Gary Hagstrom ’72 donated his 47-foot catamaran, previously named Crackerjack, to Michigan Technological University. This new vessel to join the University’s fleet will be renamed Lupin and will enhance the research capabilities of students and researchers on the Great Lakes.

Hagstrom, a professional engineer who retired from Chevron Corporation after a 35-year international and domestic career in engineering and project management, earned a BS in civil engineering from Michigan Tech. He was inducted into the Department of the Academy of Civil, Environmental and Geospatial Engineering in 2017.

“The quality of Tech’s teaching, its reputation with engineering employers, and the skill of its placement service all contributed to my initial selection of an employer and to my long-term career success,” he said. -he declares. “As a regular annual donor to Tech for several decades and using the matching gift program offered by Chevron, it was only natural to ask Tech if he had any use for the Crackerjack once I decided he was time for me to find a new home for the boat.

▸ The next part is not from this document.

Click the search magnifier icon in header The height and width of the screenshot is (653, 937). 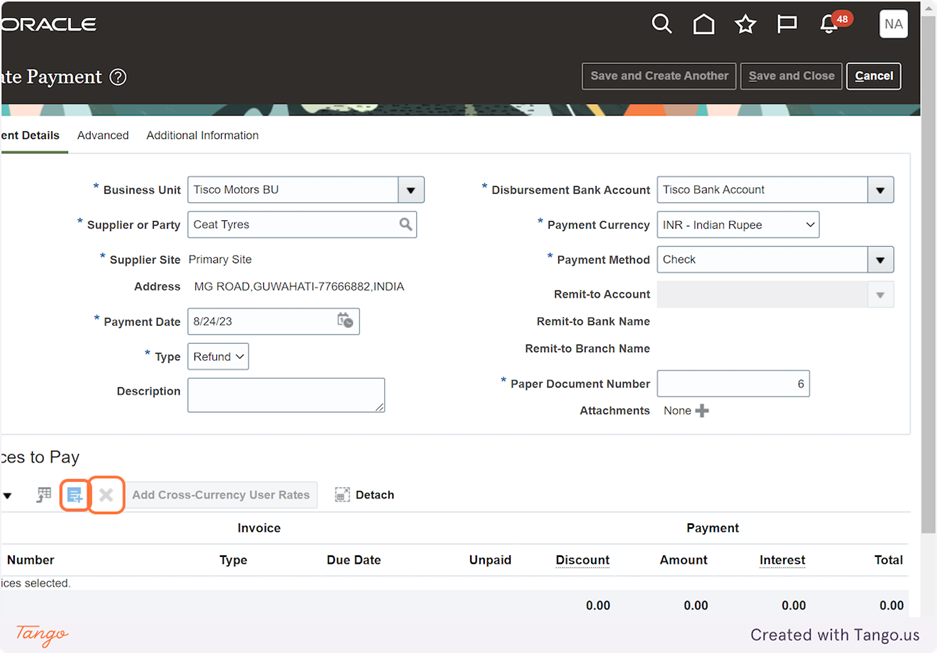coord(661,24)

“As a Michigan Tech donor, I have appreciated the importance of philanthropy to the University. I am pleased that Michigan Tech and the Great Lakes Research Center can use the vessel to continue research and community outreach. on the Great Lakes. Giving to Michigan Tech provides the University with resources to create exceptional student experiences. In this case, donating my boat also helped me for tax purposes.

The Lupin, built in 2009 in Bremen, Maine, is a fiberglass-hulled vessel with an 18-foot beam and two diesel engines. Its ability to accommodate the crew overnight, overall available workspace and handling characteristics are far superior to current GLRC assets.

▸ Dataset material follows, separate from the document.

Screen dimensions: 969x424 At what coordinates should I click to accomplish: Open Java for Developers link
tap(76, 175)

Other vessels in Michigan Tech’s fleet include the RV Agassiz, a 36-foot aluminum-hulled vessel owned and operated by MTU since 2002; the 24-foot SV Osprey; and the 22-foot SV Polar.

Lupin’s extended range and ability to accommodate multi-day research trips will open many opportunities for additional Great Lakes research.

Tim Havens ’99 ’00, the director of the GLRC, is excited about the possibilities Lupine offers for research. “The GLRC is very grateful for Mr. Hagstrom’s generosity, and we very much appreciate that he thought of us by donating the Lupine. With her catamaran style and modern diesel engines, she is particularly fuel efficient for her size, which is in line with our objectives. This vessel will greatly enhance our mission to be a leader in aquatic science and engineering, and we look forward to welcoming researchers and students aboard very soon.

Possible near-future projects for the Lupine include deploying small buoys in the Marquette, Munising, Isle Royale and Duluth areas and using it as a surveillance platform for autonomous vehicles, especially on long-duration missions. .

Future plans to expand GLRC’s reach include partnerships with Northwest Michigan College, including the Great Lakes Water Studies Institute and Great Lakes Maritime Academy in Traverse City.

The Lupine offers opportunities to expand the presence of the GLRC and MTU in Lake Michigan by working with the only maritime academy on the Great Lakes. It also provides the GLRC with the ability to house a boat in Traverse City during certain times of the year while maintaining its capabilities in Houghton.

“We are extremely grateful for Gary’s ongoing generosity, partnership and commitment to Michigan Tech,” said Eric Halonen, Michigan Tech’s assistant vice president for core donations. “His support extends to our entire campus, from the Department of Civil, Environmental and Geospatial Engineering to the GLRC.”

The Lupine was sailed from Ashland, Wis., to Houghton on Saturday, and will be commissioned for Michigan Tech within the month.